LA DEMANDA DE CASACION:  

El   procesado   y   su  postrer  defensora  interpusieron  contra  tal  fallo  el  recurso extraordinario y ella presenta la  correspondiente  demanda,  formulando  un  único cargo por la causal tercera de  casación,  “al  haberse  proferido sentencia en un juicio viciado de NULIDAD,  en  virtud  de  grave violación al DERECHO DE DEFENSA”, que hace consistir en  que  al  procesado  se  le “designaron múltiples defensores de oficio, con lo  que   la   Administración   Judicial   pretendía   satisfacer   el  imperativo  constitucional  de  designar  defensor  para  la debida asistencia jurídica del  acusado  de  un  delito  por  cuya  gravedad  no podía pasarse por alto que tal  designación   obraba   para   los  fines  supremos  de  garantizar  un  derecho  fundamental,  que  en el caso a examen implicaba abordar a fondo la cuestión…  es  evidente  que el sinnúmero de abogados jamás logró conocer tan siquiera a  fondo  el  proceso  no,  nada  de  eso  ocurrió,  y  no  encontramos ni un solo  ‘indicio’ de que podía ser así”.   

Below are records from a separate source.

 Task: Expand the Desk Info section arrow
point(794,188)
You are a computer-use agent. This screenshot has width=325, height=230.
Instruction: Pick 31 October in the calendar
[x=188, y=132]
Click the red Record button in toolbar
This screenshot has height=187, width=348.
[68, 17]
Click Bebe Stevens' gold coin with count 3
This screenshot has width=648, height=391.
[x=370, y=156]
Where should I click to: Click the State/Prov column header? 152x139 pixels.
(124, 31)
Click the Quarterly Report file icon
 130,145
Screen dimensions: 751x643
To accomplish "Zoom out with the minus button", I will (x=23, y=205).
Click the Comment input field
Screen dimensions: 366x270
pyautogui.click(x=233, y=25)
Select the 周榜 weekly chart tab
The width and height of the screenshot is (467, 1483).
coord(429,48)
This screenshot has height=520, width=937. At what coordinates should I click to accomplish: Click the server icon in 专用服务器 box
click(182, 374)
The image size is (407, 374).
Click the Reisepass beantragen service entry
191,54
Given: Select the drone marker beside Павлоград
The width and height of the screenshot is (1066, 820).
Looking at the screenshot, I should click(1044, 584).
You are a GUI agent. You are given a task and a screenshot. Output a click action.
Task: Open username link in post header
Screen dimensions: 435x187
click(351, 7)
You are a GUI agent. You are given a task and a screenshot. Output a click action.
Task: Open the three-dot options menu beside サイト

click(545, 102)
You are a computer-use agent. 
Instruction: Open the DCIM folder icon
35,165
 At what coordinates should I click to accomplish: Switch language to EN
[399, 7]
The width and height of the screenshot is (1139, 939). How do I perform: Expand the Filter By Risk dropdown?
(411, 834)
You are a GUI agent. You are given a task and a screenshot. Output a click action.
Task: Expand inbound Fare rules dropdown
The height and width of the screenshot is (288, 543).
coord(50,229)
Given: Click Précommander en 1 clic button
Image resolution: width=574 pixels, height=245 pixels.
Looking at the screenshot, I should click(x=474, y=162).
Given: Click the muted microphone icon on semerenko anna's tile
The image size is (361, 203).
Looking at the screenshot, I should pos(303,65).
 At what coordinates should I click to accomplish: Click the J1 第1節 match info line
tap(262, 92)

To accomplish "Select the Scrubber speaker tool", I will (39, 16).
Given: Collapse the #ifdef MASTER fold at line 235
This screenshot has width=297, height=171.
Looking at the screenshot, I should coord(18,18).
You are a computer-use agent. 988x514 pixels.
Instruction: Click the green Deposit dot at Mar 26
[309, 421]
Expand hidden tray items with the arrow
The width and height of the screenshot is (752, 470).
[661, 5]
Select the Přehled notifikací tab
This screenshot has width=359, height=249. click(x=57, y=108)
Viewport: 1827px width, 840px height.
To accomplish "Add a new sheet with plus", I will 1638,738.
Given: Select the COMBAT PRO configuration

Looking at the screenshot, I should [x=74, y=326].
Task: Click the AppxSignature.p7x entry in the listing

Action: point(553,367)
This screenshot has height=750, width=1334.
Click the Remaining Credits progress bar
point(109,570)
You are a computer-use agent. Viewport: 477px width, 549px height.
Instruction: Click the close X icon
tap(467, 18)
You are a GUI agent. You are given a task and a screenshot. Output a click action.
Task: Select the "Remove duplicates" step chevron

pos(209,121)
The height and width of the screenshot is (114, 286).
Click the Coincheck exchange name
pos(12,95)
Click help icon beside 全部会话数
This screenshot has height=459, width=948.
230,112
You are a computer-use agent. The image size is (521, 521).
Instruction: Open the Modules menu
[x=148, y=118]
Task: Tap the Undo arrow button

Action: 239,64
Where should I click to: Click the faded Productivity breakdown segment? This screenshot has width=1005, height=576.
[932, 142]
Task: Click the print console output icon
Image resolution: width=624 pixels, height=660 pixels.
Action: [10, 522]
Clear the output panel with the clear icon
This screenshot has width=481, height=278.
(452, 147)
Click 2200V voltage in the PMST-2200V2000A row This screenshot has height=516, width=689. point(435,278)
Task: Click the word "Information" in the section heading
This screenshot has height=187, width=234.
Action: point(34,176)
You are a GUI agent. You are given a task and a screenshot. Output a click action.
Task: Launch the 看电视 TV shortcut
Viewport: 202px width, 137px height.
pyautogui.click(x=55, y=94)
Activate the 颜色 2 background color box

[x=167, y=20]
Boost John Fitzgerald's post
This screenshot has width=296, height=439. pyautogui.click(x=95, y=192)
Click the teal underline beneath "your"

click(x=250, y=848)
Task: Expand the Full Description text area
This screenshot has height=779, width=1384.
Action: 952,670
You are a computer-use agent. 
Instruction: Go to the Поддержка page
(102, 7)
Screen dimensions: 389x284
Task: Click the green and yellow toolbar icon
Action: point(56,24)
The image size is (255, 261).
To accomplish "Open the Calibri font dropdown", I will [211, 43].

Se queja de que “en la primera diligencia de  indagatoria”  el  defensor  “a quien el indagado manifiesta nombrar para que  lo  asista en esta diligencia y en todas las demás” se hubiera hecho presente  cuando  él  ya  había  designado  a otra abogada, por lo cual presupone que no  pudieron  preparar  adecuadamente  la  defensa  ni  a  aquél le consta si “le  advirtieron  de  sus  derechos  constitucionales  o acerca de los beneficios que  podría  obtener,  si  se  acogía  a  la  sentencia anticipada o a la audiencia  especial”,  y  la diligencia “desemboca en una serie de preguntas donde pasa  de  todo  menos  informarle  al  sindicado  la naturaleza de la acusación y los  móviles  (sic)  por  los  cuales se encuentra allí rindiendo una indagatoria y  asistido  por  un  abogado”,  según  consagra  “la  CONVENCION AMERICANA DE  DERECHOS  HUMANOS,  en  su  artículo  8 que trata de las garantías judiciales,  ordinales b y c”.   

Agrega  que  a  la ampliación de indagatoria  “comparece  otro  abogado,  a  quien  se  hace  aparecer como designado por el  acusado,  pero  en realidad designado por la Fiscalía”, sin que la recurrente  exprese  las  razones  en  que se basa para lanzar tal aseveración, ni si, como  aparece,  se  está  refiriendo  a  la  defensa  en uno solo de los procesos que  después  fueron acumulados. Manifiesta así mismo que “dos abogados nombrados  el  mismo día y ambos para todo el proceso, sin que el segundo de los nombrados  volviera  a ocuparse de él, no puede ser otra cosa que una burla atroz”, pero  no  especifica si cometida por el procesado que los designó, por los abogados o  por alguna autoridad.   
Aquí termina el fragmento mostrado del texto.